YOUR GOAL:
Filter the data for lines with the word "Eddy", then copy every line so identified.
━━ STUDY MATERIAL
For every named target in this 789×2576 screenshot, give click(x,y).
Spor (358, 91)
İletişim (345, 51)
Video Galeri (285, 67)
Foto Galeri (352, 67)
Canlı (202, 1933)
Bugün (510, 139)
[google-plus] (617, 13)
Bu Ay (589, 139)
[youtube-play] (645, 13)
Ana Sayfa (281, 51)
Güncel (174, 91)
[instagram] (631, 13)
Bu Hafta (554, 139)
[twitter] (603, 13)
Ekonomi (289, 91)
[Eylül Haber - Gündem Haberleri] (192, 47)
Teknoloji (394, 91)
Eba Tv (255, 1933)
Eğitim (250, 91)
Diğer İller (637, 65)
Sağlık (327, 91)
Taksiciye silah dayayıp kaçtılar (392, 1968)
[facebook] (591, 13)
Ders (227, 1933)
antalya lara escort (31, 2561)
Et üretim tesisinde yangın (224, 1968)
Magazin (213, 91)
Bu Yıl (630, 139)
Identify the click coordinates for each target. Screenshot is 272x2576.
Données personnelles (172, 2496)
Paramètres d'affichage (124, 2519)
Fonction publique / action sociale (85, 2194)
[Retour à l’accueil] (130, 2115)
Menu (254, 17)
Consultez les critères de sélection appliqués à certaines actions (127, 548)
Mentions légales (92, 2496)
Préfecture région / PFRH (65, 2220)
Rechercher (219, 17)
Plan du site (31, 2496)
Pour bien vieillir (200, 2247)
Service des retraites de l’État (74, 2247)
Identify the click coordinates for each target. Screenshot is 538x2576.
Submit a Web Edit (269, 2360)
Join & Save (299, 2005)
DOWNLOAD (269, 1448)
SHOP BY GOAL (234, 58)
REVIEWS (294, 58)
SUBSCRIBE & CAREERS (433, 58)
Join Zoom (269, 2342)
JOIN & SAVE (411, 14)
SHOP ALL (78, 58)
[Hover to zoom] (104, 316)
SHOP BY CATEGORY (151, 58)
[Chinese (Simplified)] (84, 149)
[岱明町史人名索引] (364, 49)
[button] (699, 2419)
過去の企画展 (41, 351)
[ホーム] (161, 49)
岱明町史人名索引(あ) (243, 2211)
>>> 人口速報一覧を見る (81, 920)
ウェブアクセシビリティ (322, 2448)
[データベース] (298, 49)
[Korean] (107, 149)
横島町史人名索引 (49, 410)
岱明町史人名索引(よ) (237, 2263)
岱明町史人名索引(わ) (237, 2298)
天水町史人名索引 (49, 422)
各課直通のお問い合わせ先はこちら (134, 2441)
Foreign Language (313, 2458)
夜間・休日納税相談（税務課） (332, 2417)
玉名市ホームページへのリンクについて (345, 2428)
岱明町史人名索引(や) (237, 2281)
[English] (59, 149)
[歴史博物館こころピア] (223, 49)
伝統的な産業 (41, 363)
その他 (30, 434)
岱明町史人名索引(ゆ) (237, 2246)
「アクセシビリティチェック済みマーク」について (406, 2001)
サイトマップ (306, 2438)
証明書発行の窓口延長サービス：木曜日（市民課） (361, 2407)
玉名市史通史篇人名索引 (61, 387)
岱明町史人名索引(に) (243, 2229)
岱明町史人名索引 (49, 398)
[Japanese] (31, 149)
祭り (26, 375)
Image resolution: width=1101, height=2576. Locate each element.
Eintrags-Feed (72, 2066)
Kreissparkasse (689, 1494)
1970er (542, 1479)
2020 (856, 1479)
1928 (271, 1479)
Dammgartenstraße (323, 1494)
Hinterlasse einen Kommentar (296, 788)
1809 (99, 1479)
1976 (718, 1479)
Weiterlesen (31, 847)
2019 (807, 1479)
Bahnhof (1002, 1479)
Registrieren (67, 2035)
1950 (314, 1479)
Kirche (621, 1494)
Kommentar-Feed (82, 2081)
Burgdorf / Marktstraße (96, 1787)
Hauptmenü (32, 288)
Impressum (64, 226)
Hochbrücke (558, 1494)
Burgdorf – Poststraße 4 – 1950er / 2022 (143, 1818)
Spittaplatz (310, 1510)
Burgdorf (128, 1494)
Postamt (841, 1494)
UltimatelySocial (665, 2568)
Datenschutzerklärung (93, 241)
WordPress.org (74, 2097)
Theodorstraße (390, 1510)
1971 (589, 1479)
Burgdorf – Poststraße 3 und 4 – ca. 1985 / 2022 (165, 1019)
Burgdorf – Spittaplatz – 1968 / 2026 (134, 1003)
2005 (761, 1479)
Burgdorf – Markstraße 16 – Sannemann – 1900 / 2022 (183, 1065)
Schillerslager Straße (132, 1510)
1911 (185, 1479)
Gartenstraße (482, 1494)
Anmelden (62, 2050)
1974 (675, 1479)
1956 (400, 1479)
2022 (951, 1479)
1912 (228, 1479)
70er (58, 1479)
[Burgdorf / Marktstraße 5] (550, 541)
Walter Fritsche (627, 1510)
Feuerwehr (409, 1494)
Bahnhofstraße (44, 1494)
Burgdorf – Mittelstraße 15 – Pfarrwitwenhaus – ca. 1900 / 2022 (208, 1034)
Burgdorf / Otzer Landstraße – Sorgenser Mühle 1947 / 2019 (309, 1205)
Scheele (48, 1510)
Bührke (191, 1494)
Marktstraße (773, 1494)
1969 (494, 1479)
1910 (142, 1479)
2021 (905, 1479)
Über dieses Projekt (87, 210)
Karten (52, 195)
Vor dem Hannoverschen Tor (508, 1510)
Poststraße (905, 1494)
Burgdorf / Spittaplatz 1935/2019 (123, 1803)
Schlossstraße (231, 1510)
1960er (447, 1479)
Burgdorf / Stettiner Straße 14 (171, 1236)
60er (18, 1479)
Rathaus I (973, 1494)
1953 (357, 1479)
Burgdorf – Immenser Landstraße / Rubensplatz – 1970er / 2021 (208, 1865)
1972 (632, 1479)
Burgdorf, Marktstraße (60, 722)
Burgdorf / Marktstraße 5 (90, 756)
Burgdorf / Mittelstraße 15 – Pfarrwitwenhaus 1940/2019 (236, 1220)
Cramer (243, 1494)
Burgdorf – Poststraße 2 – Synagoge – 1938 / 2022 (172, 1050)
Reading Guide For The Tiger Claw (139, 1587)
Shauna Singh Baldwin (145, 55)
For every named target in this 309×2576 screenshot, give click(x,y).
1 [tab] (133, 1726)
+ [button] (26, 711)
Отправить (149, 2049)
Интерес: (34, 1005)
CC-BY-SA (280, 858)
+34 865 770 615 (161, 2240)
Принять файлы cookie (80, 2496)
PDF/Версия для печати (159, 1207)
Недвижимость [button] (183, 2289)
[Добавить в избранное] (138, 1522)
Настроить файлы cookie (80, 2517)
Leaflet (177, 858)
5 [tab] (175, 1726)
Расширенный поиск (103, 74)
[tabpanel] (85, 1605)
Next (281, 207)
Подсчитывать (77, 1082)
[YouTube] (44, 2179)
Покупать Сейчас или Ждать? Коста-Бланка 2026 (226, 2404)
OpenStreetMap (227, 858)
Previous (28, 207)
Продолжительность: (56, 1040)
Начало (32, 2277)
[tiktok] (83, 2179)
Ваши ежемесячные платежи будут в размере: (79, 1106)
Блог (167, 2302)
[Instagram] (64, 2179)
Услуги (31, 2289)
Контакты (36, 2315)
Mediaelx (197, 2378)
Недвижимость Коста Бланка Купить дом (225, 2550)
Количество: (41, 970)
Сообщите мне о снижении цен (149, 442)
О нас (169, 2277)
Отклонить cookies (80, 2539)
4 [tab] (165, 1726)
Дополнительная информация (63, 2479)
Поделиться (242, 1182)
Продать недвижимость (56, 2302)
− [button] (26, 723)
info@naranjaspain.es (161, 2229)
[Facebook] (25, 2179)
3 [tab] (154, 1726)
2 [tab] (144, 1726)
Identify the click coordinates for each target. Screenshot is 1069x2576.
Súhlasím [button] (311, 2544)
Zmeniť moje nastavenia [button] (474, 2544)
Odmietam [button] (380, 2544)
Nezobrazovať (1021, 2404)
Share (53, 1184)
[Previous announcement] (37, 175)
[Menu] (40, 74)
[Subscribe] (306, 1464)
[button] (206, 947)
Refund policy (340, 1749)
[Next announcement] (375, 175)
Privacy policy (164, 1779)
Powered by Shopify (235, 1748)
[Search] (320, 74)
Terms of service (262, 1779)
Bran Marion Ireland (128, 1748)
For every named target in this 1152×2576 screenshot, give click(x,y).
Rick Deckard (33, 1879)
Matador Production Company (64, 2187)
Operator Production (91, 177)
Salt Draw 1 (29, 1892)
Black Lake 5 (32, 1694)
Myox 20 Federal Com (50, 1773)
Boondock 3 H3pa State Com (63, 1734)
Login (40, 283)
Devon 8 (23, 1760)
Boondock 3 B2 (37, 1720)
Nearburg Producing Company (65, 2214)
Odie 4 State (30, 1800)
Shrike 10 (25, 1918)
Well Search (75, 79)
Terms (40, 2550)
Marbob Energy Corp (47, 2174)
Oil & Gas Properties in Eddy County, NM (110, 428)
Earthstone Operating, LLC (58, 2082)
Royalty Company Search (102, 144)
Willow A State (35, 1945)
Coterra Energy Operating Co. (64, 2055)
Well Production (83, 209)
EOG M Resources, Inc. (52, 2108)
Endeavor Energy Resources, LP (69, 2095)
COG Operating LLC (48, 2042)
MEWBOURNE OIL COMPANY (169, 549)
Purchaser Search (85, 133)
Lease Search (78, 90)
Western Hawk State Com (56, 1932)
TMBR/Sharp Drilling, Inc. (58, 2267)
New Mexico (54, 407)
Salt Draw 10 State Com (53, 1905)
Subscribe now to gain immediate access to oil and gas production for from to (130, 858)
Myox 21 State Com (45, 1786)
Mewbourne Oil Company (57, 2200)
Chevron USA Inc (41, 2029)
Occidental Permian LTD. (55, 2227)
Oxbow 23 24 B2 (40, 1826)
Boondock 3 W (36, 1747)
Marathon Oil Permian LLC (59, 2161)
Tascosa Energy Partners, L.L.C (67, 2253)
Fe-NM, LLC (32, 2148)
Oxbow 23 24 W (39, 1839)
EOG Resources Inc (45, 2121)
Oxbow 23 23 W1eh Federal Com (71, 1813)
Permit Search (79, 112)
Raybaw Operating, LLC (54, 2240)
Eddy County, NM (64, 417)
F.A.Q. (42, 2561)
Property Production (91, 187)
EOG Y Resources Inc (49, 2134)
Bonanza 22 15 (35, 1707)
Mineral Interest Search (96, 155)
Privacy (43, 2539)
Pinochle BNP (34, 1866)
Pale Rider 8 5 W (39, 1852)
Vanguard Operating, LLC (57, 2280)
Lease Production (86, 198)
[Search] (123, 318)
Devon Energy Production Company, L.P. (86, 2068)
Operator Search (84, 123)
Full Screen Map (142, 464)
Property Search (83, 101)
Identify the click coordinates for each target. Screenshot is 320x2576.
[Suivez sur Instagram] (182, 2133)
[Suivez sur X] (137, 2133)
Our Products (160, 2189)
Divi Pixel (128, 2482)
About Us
━━━━
SOLUTION TO THIS EXERCISE:
Oil & Gas Properties in Eddy County, NM (110, 428)
Eddy County, NM (64, 417)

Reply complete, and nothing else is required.